Metamath Proof Explorer

Theorem istmd

Description: The predicate "is a topological monoid". (Contributed by Mario Carneiro, 19-Sep-2015)

Ref Expression
Hypotheses istmd.1 
|- F = ( +f ` G )
istmd.2 
|- J = ( TopOpen ` G )
Assertion istmd 
|- ( G e. TopMnd <-> ( G e. Mnd /\ G e.
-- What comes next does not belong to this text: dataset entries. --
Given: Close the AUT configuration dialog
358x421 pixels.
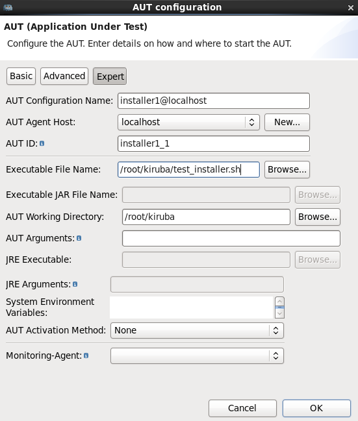Looking at the screenshot, I should point(350,8).
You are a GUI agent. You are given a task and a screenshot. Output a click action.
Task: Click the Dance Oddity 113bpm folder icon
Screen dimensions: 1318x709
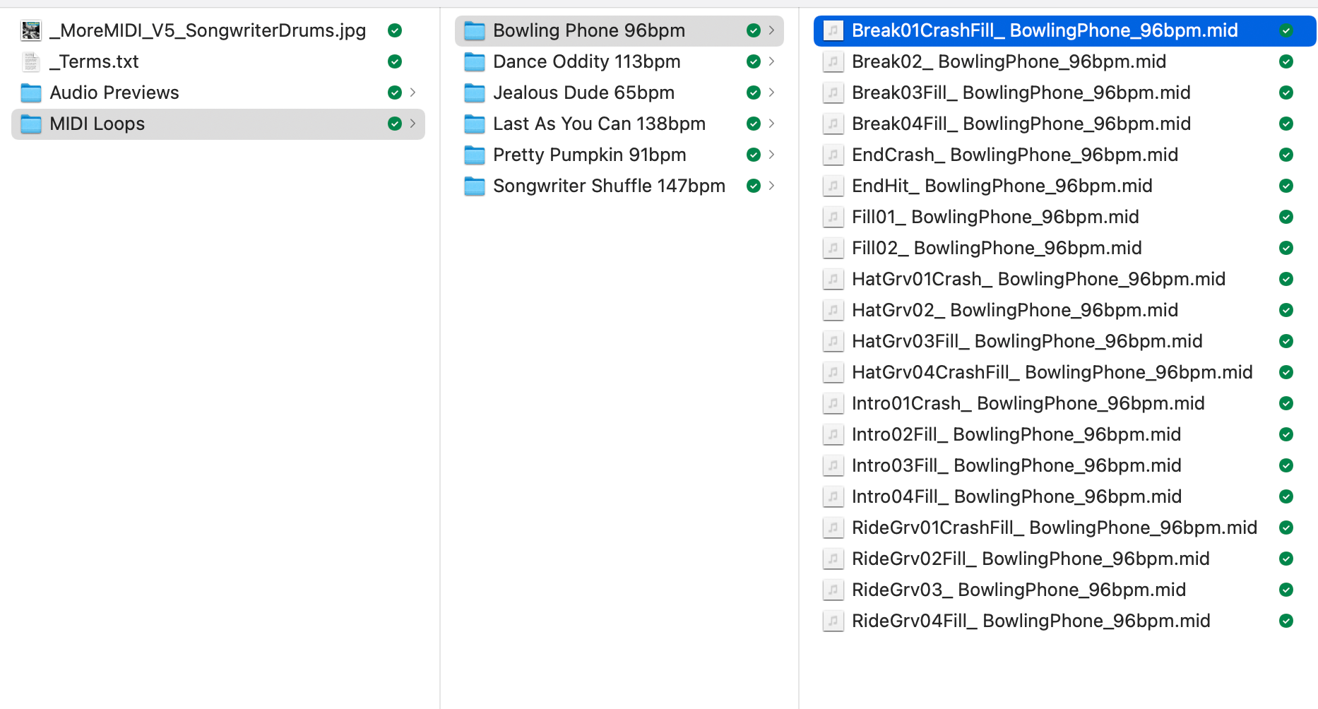click(475, 61)
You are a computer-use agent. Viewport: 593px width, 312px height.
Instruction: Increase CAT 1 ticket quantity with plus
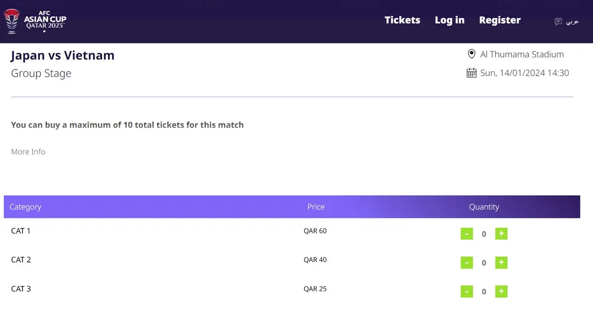501,234

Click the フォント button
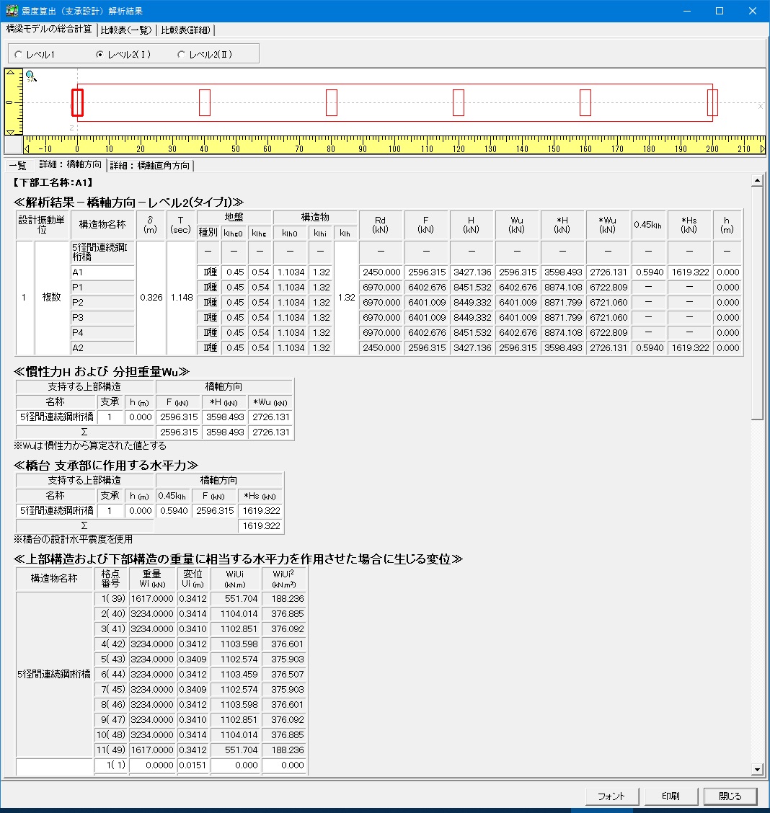pyautogui.click(x=611, y=796)
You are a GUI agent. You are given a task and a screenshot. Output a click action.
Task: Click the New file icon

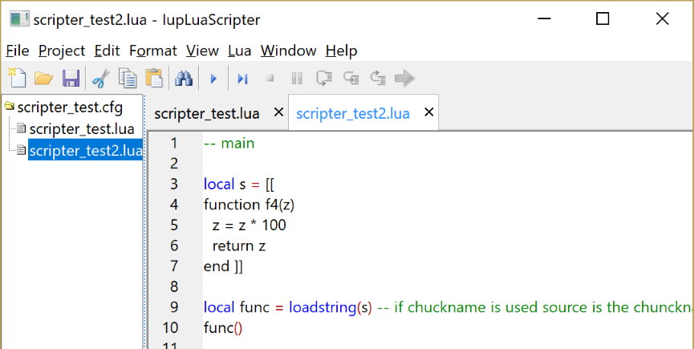17,78
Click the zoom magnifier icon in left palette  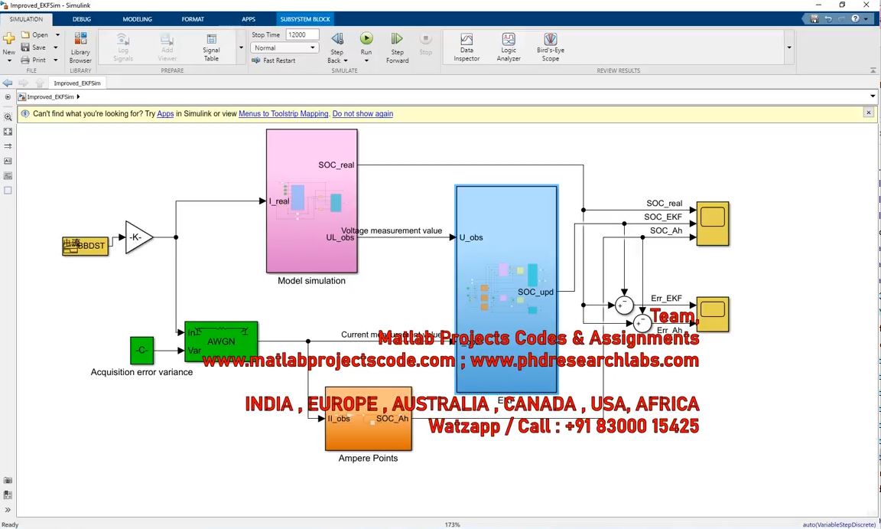tap(8, 117)
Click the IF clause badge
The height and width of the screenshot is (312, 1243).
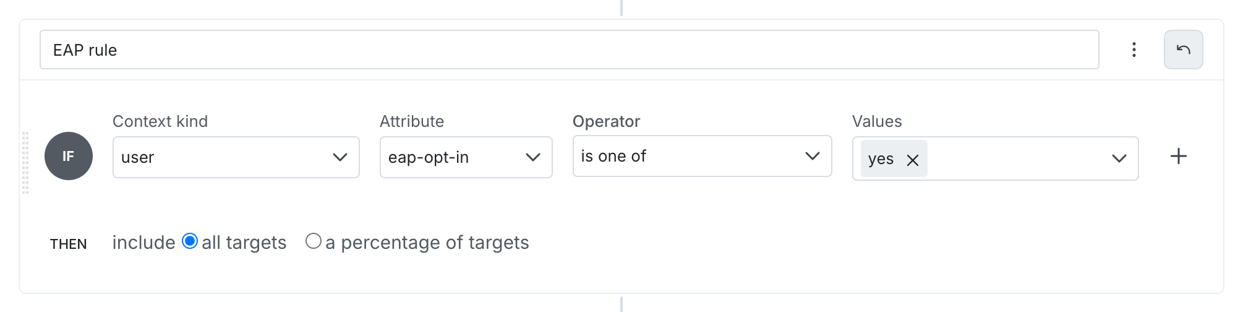click(x=69, y=156)
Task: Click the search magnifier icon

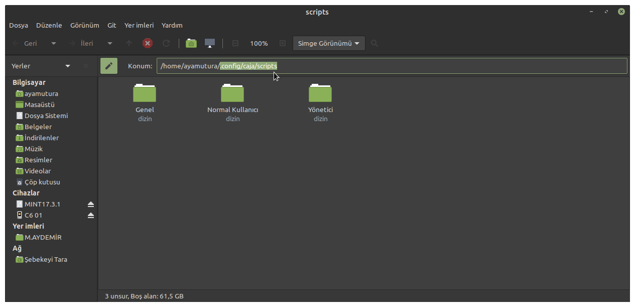Action: [374, 43]
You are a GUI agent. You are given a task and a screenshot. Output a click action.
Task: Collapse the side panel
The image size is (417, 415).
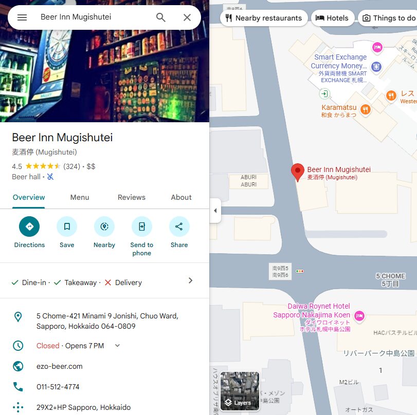215,211
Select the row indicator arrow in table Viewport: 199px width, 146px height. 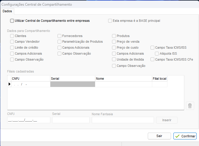click(9, 84)
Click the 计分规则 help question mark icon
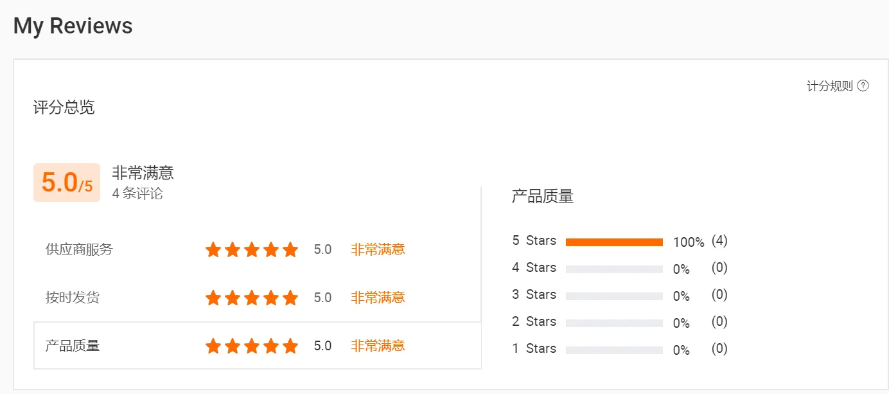The height and width of the screenshot is (394, 889). 863,86
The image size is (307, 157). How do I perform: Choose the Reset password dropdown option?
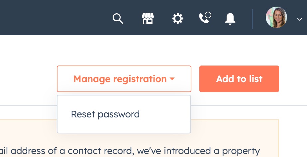pyautogui.click(x=105, y=114)
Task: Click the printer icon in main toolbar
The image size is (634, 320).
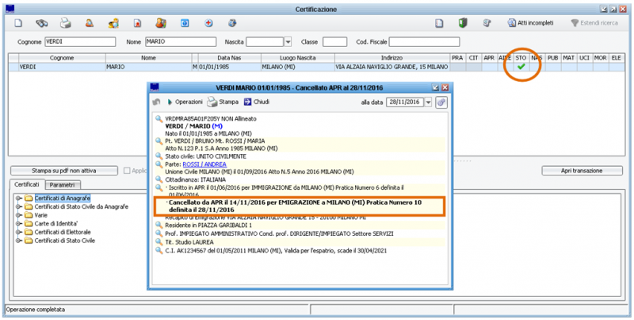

TopSp /\ F e. ( ( J tX J ) Cn J ) ) )

Proof

Step Hyp Ref Expression
1 istmd.1 
 |-  F = ( +f ` G )
2 istmd.2 
 |-  J = ( TopOpen ` G )
3 elin 
 |-  ( G e. ( Mnd i^i TopSp ) <-> ( G e. Mnd /\ G e. TopSp ) )
4 3 anbi1i 
 |-  ( ( G e. ( Mnd i^i TopSp ) /\ F e. ( ( J tX J ) Cn J ) ) <-> ( ( G e. Mnd /\ G e. TopSp ) /\ F e. ( ( J tX J ) Cn J ) ) )
5 fvexd 
 |-  ( f = G -> ( TopOpen ` f ) e. _V )
6 simpl 
 |-  ( ( f = G /\ j = ( TopOpen ` f ) ) -> f = G )
7 6 fveq2d 
 |-  ( ( f = G /\ j = ( TopOpen ` f ) ) -> ( +f ` f ) = ( +f ` G ) )
8 7 1 eqtr4di 
 |-  ( ( f = G /\ j = ( TopOpen ` f ) ) -> ( +f ` f ) = F )
9 id 
 |-  ( j = ( TopOpen ` f ) -> j = ( TopOpen ` f ) )
10 fveq2 
 |-  ( f = G -> ( TopOpen ` f ) = ( TopOpen ` G ) )
11 10 2 eqtr4di 
 |-  ( f = G -> ( TopOpen ` f ) = J )
12 9 11 sylan9eqr 
 |-  ( ( f = G /\ j = ( TopOpen ` f ) ) -> j = J )
13 12 12 oveq12d 
 |-  ( ( f = G /\ j = ( TopOpen ` f ) ) -> ( j tX j ) = ( J tX J ) )
14 13 12 oveq12d 
 |-  ( ( f = G /\ j = ( TopOpen ` f ) ) -> ( ( j tX j ) Cn j ) = ( ( J tX J ) Cn J ) )
15 8 14 eleq12d 
 |-  ( ( f = G /\ j = ( TopOpen ` f ) ) -> ( ( +f ` f ) e. ( ( j tX j ) Cn j ) <-> F e. ( ( J tX J ) Cn J ) ) )
16 5 15 sbcied 
 |-  ( f = G -> ( [. ( TopOpen ` f ) / j ]. ( +f ` f ) e. ( ( j tX j ) Cn j ) <-> F e. ( ( J tX J ) Cn J ) ) )
17 df-tmd 
 |-  TopMnd = { f e. ( Mnd i^i TopSp ) | [. ( TopOpen ` f ) / j ]. ( +f ` f ) e. ( ( j tX j ) Cn j ) }
18 16 17 elrab2 
 |-  ( G e. TopMnd <-> ( G e. ( Mnd i^i TopSp ) /\ F e. ( ( J tX J ) Cn J ) ) )
19 df-3an 
 |-  ( ( G e. Mnd /\ G e. TopSp /\ F e. ( ( J tX J ) Cn J ) ) <-> ( ( G e. Mnd /\ G e. TopSp ) /\ F e. ( ( J tX J ) Cn J ) ) )
20 4 18 19 3bitr4i 
 |-  ( G e. TopMnd <-> ( G e. Mnd /\ G e. TopSp /\ F e. ( ( J tX J ) Cn J ) ) )